Harold G. Koenig, Professor of Psychiatry and Behavioral Sciences
Associate Professor of Medicine and Senior Fellow in the Center for the Study of Aging and Human Development at Duke University School of Medicine.
Religion vs. Spirituality
Religion is generally seen as a practical expression of spirituality. It includes the rituals and practices of the faith. The word "religion" is often identified as a set of institutionalized belief systems. The term "spirituality" is more neutral and much broader, suggesting our common human need to find meaning in our lives and relationships to something beyond ourselves.
Spirituality encompasses love, compassion, forgiveness, and respect for life. Spirituality gives people a source of meaning and understanding about the significance of what it is to be human.
One of the primary commitments of any long-term health care facility is to help its residents age with dignity. This includes allowing care recipients to continue practicing their faith in a way acceptable to them.
Gathering as a family regularly to continue basic religious practices to encourage spiritual well-being is also possible. Talk to the caregivers on duty to plan the best time for these meetings. Attempting a religious reading or prayer session must be done during downtime. The long-term care facility manager can help determine the best time for private spiritual practices.
It is well-documented that spiritual growth can continue despite a decline in a person's health and body. When someone is living in a long-term care facility, they typically realize that they are on their final life journey.
Seeking spiritual growth and thinking about the meaning of life becomes important.

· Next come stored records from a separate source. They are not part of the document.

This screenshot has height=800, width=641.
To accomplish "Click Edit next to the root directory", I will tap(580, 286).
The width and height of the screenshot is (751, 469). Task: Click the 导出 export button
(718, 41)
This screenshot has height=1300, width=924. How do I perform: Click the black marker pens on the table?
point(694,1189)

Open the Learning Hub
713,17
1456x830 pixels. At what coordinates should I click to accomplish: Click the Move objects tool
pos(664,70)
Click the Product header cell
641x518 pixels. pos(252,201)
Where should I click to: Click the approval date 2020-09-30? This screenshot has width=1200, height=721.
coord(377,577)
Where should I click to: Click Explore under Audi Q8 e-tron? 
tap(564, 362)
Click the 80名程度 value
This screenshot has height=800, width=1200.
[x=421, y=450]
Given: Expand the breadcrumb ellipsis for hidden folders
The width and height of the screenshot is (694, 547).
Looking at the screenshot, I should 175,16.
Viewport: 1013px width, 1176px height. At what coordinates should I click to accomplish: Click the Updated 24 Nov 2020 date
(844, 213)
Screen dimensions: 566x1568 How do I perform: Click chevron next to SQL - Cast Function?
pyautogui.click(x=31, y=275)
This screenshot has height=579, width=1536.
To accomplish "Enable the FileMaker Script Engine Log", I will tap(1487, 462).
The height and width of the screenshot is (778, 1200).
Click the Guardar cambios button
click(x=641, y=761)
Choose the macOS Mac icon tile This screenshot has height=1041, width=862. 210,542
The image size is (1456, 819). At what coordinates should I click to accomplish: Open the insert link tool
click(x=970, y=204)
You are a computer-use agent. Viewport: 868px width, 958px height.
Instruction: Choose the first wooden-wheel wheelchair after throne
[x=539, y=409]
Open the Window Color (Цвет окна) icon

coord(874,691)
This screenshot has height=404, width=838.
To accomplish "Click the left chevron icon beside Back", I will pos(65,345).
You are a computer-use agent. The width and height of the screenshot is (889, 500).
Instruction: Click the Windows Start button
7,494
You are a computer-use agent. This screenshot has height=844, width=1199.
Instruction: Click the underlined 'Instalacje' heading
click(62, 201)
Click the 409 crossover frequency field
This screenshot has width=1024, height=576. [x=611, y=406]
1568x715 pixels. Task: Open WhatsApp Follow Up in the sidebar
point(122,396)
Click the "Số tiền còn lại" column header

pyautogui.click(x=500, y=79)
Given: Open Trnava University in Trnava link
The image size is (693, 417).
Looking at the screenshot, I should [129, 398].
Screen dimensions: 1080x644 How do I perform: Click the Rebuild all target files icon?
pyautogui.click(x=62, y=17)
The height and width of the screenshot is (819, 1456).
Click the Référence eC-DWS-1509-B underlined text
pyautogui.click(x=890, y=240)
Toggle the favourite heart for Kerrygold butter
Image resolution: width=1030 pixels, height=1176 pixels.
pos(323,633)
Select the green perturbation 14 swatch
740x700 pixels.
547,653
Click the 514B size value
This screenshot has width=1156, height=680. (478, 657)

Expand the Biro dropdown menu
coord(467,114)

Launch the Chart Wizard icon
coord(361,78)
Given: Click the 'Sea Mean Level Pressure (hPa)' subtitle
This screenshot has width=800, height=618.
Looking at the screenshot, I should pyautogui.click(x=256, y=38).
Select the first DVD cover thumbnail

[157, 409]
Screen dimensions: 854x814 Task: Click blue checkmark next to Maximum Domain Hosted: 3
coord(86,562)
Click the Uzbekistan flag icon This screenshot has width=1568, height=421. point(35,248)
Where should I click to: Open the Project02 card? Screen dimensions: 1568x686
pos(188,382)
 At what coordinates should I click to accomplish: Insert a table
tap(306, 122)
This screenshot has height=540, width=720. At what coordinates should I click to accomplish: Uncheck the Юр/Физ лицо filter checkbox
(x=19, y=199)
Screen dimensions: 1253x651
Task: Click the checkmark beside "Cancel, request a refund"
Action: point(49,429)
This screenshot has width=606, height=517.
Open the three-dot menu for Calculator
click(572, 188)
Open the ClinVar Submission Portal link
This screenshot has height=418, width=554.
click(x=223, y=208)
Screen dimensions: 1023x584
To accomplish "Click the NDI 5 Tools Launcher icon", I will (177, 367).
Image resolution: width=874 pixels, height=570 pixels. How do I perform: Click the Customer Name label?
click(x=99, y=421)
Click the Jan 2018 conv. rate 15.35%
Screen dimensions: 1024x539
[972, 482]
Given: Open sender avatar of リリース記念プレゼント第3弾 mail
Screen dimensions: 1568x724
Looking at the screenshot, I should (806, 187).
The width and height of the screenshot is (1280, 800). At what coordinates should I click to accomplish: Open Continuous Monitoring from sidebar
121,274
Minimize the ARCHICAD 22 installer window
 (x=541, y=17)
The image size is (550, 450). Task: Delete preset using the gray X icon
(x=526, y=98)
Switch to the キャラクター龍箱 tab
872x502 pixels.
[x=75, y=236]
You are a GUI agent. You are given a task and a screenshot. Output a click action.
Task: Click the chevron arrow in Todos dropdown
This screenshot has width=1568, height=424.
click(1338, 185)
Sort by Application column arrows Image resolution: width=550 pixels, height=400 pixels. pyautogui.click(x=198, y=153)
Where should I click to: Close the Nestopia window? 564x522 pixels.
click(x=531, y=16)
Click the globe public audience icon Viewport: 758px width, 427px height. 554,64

He that loseth wealth, loseth much; he that loseth friends, loseth more; but he that loseth his spirit loseth all.
Talk to the Community
If your loved one who is living in a long-term care facility belongs to a church or religious community, see if the leader of the organization will visit the person regularly. For example, ask the priest to pay a visit to Grandma once per week for prayer services or communion. Some religious organizations have specific groups for this purpose, so one can add the loved one to the list of people who receive visits. Keeping the care recipient in the religious community helps maintain the spiritual well-being he or she built over a lifetime.
Communicate
Simply talking to the care recipient can do wonders for spiritual well-being. Talking about past and present religious beliefs helps the person in care gain perspective on the experience. Talking about everything, from where people go after passing away to personalized spiritual paths, will enrich spirituality and forge a personal connection with the loved one.
Spiritual health is important at every stage of life and has the possibility of being upheld in long-term care facilities. It is not always the responsibility, or the priority, of long-term care facilities to ensure the spiritual well-being of every patient. This is why it is essential for families to help loved ones continue existing spiritual practices.